The challenges discussed at “Impact Investment in Community-Based Sustainable Tourism,” a roundtable organized by DAI, the U.S. Agency for International Development, and Aspen Network of Development Entrepreneurs, focused on aligning layers of investors, donors, and other stakeholders behind market-driven projects; the projects, in turn, should meet diverse financial and social goals.
“We must have a constellation of goals in mind when we engage in tourism development,” said Keith Dokho, a DAI sustainable tourism specialist. “How do you customize a return on investment and also measure the social return in a way that makes commercial sense?”
Tourism development affects many local business sectors, including hotels, transportation, grocers, farmers, tour operators, and crafters. Equally diverse is the array of investors, donors, technical assistance, and local support required to build a foundation solid enough to sustain a tourism investment.

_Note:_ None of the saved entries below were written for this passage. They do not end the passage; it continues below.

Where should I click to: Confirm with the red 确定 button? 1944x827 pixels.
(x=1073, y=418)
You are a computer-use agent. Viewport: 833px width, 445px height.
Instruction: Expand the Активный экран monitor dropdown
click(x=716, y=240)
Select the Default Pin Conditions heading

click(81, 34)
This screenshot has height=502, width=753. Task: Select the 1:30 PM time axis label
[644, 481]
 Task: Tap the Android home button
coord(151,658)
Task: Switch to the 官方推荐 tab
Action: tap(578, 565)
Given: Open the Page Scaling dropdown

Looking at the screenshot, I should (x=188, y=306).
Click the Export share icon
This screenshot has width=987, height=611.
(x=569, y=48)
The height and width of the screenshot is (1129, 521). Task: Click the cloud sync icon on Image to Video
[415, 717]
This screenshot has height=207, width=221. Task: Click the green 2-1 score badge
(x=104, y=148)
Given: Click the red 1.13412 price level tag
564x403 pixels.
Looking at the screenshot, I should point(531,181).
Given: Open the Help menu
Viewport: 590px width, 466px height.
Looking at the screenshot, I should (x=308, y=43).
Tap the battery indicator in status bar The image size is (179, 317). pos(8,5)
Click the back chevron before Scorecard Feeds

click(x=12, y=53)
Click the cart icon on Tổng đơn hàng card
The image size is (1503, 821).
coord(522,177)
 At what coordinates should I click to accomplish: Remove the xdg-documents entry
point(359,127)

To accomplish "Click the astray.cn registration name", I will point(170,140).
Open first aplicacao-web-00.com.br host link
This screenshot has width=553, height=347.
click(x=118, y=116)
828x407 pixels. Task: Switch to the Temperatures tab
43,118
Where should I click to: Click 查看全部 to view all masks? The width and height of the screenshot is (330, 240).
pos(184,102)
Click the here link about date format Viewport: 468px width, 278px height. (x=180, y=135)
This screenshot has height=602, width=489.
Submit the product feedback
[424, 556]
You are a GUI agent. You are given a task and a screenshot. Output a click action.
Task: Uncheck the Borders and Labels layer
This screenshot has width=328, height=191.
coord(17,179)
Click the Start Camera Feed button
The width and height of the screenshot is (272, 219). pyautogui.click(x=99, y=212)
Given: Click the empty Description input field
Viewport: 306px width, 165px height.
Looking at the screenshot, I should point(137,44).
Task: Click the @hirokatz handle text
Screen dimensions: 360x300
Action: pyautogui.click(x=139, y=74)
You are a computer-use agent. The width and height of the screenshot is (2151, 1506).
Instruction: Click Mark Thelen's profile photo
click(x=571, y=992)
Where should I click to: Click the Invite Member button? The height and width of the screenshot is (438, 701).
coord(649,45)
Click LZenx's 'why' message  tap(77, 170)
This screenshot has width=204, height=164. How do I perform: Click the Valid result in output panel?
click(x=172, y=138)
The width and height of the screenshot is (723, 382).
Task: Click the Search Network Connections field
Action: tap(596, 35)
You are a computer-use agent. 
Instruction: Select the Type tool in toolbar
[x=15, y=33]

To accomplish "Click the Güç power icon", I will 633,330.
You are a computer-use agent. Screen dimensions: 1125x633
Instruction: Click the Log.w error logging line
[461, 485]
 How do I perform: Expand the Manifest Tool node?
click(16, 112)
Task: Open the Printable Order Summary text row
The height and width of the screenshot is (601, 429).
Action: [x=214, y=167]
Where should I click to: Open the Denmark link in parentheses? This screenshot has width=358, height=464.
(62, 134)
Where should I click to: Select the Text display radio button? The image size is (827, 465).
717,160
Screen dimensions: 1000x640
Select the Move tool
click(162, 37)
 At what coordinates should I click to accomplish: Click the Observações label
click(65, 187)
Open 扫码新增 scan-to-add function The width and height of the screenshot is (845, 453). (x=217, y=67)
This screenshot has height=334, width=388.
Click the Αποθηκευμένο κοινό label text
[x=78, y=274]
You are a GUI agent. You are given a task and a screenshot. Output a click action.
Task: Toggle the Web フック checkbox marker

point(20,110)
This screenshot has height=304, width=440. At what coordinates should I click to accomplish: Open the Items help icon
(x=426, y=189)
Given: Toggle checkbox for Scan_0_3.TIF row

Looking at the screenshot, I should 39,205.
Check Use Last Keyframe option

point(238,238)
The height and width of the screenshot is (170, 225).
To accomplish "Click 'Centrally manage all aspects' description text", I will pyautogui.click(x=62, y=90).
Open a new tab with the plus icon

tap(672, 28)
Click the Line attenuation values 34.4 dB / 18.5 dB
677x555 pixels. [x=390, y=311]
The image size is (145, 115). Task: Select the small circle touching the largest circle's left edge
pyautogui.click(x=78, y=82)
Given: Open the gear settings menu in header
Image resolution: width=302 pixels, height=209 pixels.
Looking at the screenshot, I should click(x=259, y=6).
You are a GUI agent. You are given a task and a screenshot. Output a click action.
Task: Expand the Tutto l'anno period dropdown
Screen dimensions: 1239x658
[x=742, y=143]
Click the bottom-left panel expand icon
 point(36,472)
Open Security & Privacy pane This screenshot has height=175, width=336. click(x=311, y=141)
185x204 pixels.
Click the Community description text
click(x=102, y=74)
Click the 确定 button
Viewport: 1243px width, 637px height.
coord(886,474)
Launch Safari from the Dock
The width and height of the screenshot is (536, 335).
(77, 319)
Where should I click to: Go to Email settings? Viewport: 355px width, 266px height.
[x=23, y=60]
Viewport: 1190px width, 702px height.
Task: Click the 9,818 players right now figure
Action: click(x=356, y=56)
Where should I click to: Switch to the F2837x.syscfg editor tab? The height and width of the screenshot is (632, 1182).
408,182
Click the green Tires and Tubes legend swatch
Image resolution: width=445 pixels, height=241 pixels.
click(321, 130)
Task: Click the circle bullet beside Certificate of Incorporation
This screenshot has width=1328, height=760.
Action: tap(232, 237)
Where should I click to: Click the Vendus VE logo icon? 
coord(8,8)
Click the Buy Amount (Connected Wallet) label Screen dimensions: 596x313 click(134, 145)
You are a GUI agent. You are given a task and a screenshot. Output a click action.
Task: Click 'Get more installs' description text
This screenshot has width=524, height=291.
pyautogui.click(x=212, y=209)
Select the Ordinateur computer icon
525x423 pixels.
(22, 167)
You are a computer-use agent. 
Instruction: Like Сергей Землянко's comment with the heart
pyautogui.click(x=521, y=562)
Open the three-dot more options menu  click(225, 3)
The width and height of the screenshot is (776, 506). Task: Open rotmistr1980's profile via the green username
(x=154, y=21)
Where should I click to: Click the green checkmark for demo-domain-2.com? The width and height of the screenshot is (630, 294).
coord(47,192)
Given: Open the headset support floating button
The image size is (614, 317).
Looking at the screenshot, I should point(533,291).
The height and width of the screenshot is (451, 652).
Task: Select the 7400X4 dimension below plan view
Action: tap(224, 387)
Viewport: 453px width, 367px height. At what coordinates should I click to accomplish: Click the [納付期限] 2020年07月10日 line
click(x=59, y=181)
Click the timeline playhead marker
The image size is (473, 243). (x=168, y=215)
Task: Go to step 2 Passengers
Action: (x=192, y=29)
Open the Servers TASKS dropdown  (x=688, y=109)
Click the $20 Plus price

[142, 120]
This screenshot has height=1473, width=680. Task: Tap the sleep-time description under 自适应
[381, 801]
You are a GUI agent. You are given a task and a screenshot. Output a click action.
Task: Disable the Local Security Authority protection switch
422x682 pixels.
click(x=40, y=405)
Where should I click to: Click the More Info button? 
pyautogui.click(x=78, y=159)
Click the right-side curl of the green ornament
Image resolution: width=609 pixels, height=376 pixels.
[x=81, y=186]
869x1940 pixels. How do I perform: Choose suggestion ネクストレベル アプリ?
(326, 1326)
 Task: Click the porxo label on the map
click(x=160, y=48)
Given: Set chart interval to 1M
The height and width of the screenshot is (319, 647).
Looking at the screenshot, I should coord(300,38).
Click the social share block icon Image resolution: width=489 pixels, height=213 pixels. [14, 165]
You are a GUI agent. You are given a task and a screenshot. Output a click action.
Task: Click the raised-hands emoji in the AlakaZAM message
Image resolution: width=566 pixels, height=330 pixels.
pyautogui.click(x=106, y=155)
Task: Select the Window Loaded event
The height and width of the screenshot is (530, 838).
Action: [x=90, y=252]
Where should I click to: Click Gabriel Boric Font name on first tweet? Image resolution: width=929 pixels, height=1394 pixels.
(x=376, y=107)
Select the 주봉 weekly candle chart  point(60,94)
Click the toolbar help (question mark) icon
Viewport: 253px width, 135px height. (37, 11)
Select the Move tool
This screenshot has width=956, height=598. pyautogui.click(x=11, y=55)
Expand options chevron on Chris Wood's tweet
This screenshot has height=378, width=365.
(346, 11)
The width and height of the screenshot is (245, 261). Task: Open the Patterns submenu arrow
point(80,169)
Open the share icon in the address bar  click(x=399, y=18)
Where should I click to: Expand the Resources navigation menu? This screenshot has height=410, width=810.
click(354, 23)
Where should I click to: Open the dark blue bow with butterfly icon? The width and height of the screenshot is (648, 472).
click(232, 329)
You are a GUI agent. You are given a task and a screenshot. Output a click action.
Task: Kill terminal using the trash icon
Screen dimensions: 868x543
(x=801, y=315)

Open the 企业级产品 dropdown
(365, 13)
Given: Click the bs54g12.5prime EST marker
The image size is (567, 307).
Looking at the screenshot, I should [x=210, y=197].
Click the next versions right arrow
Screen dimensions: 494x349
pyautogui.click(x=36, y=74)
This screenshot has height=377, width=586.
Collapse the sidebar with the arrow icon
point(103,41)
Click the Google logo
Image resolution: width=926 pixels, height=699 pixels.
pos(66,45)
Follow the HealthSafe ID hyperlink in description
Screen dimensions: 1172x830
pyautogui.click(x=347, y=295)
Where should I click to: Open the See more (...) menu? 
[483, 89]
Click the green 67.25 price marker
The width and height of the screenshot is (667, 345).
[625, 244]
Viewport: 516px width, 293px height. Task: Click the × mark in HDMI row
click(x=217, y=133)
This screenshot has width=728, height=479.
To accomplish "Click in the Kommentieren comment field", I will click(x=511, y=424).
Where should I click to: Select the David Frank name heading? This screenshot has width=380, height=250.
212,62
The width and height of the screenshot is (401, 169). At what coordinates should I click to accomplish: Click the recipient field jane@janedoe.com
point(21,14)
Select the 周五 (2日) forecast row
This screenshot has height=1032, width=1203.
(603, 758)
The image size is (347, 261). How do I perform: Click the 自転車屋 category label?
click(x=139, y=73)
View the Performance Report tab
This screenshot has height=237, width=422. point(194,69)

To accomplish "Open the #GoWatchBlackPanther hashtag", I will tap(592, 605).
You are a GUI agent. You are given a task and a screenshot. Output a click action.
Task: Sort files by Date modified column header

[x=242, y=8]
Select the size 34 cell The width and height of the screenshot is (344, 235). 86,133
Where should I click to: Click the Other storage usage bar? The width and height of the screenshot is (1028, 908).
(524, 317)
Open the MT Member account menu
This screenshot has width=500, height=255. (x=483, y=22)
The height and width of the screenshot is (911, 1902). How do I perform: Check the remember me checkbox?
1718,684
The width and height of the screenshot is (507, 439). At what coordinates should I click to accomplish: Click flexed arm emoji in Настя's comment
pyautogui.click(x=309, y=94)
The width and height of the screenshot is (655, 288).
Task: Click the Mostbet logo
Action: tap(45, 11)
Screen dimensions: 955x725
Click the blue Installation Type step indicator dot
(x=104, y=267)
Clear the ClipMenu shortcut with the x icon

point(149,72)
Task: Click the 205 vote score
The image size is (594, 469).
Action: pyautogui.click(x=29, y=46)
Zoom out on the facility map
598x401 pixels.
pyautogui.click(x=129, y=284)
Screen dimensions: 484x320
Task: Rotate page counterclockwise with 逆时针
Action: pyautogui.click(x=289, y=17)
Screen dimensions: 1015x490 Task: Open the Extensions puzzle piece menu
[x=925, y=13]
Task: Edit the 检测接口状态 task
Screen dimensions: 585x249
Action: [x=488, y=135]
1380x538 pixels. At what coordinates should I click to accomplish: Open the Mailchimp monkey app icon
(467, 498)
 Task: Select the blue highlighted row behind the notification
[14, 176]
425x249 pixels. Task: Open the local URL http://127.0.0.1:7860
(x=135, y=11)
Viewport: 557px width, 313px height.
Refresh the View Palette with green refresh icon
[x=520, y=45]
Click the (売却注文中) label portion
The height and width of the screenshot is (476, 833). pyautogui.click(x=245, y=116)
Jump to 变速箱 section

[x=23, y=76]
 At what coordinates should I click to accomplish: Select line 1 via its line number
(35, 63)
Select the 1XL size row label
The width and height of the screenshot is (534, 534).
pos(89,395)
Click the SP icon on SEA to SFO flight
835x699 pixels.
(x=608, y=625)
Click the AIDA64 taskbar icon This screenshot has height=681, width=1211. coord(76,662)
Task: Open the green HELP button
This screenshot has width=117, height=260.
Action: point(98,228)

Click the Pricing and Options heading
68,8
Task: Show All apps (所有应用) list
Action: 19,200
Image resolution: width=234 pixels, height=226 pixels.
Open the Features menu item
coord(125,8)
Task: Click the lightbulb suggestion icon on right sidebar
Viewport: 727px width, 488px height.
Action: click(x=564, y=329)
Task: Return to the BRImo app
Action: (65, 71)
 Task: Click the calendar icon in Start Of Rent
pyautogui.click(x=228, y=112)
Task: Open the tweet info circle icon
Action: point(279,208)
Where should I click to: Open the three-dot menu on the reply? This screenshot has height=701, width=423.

In considering the ingredients needed for a prospectus in which budgets make sense up front for investors, the roundtable discussed topics such as local money management, liquidity and seasonal cash flow, accreditation of intermediaries, local cultural norms and visitor expectations, and exit strategies for investors. The local legal and enabling environment was also among the many factors affecting investor and donor confidence.
Discussants included representatives from Wells Fargo, African Middle Market Fund, EcoEnterprises Fund, Small Enterprise Assistance Funds, the Overseas Private Investment Corporation, the U.S. Department of Commerce, the International Financial Corporation, and the United Nations Development Programme.
Representatives from the Maruleng and Bushbuckridge Economic Development Initiative, a project of ECIAfrica, DAI’s subsidiary for southern Africa, also led discussions.